A Wasteful Earmark of Monumental Proportions

In Pratt & Whitney’s latest print ad, entitled “Monumental Waste,” the company cleverly reminds Washington lawmakers and other key audiences that despite all the diversionary tactics employed by the GE/Rolls-Royce F136 team, their engine simply attempts to duplicate what the F135 already does, just like a mythical second Washington Monument on the National Mall. Such needless waste, at least $2.9 billion more according to the Defense Department, to stage a farcical split-buy “competition” years from now flies in the face of long-standing, bipartisan presidential and Pentagon policy, as well as basic common sense.

As James Hackett noted in a November 18th article in The Washington Times, “With the Congressional Budget Office forecasting a $1.3 trillion deficit next year, for the third year in a row of trillion-plus deficits, the Senate action [eliminating additional F136 funding] makes sense. We no longer can afford such costs for hypothetical future savings.”

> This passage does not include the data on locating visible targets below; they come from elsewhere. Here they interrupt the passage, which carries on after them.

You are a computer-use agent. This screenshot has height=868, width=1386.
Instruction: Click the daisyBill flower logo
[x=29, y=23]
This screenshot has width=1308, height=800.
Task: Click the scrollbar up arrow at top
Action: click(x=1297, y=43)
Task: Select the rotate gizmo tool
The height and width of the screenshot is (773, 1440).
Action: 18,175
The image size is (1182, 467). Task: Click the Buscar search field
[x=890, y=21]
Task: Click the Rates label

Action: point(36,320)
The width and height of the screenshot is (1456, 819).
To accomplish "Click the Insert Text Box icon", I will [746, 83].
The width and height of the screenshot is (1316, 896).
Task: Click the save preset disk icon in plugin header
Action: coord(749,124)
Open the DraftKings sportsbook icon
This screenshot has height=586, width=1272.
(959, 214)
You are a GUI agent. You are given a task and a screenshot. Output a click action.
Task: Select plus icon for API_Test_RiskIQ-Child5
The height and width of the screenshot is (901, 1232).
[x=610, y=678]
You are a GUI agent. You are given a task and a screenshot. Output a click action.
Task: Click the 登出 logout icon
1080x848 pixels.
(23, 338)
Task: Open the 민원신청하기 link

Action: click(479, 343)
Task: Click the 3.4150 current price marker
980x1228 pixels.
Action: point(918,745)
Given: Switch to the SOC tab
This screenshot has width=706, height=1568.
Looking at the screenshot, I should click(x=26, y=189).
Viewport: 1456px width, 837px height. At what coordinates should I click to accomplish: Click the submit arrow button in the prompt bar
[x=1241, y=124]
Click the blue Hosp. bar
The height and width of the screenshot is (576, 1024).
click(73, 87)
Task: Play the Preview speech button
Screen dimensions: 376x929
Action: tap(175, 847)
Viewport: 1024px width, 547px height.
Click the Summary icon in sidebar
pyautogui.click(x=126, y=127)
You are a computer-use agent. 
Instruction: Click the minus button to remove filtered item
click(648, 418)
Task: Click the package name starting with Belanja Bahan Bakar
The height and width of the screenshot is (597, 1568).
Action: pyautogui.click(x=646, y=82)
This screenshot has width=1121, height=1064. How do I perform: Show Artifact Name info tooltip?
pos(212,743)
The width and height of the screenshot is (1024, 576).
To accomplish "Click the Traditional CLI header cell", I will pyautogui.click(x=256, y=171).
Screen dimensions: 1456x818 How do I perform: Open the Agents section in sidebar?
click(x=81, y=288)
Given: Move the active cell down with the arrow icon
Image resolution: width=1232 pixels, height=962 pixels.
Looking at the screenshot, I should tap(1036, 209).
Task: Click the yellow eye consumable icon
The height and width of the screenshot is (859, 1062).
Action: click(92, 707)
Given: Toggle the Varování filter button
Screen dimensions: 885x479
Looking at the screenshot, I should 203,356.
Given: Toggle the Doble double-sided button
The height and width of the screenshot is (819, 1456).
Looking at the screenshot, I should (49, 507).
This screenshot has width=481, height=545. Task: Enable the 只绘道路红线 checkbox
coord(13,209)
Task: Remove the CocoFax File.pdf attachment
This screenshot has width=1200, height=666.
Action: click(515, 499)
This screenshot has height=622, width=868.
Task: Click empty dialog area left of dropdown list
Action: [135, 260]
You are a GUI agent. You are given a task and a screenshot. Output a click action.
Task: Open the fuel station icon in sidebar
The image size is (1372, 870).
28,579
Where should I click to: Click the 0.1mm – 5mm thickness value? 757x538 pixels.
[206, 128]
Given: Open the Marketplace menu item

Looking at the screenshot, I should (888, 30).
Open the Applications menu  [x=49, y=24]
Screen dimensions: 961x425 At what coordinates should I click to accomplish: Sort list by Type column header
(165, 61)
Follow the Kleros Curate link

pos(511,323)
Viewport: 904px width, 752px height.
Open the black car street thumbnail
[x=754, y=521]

Yet, some members of Congress, including on the House Armed Services Committee, are so bewitched by the F136 mirage that they are trying to insert – yes, you guessed it – an earmark potentially valued at $465 million into a continuing resolution. This parochial tactic is usually reserved for appropriation bills, not continuing resolutions. Moreover, doing so would betray recent post-election commitments to American taxpayers to pursue a path of fiscal prudence, most notably the abolition of wasteful earmarks.

To make matters worse, GE is seeking $25 million in new tax credits from Massachusetts in return for laying off fewer people than planned in the months to come. This cynical ploy becomes even more distasteful when you take into account the $1.8 billion in military work done at a plant in Lynn, Massachusetts. Yet the corporation still laid off 600 workers there and paid no federal income tax last year on $11 billion in profits by claiming its U.S. operations lost money overall. Undaunted, GE fights on to preserve the unaffordable and underperforming F136 extra engine. Boston Globe columnist Joan Vennochi put it succinctly on November 21 when she wrote, “In other words, GE is demanding $25 million in tax credits for a plant that makes jet engines the Pentagon doesn’t need or want.”

Thanksgiving may be over, but clearly there is at least one more turkey still hanging around. The F136 and the shameful politics that keep it alive have more than earned their just desserts.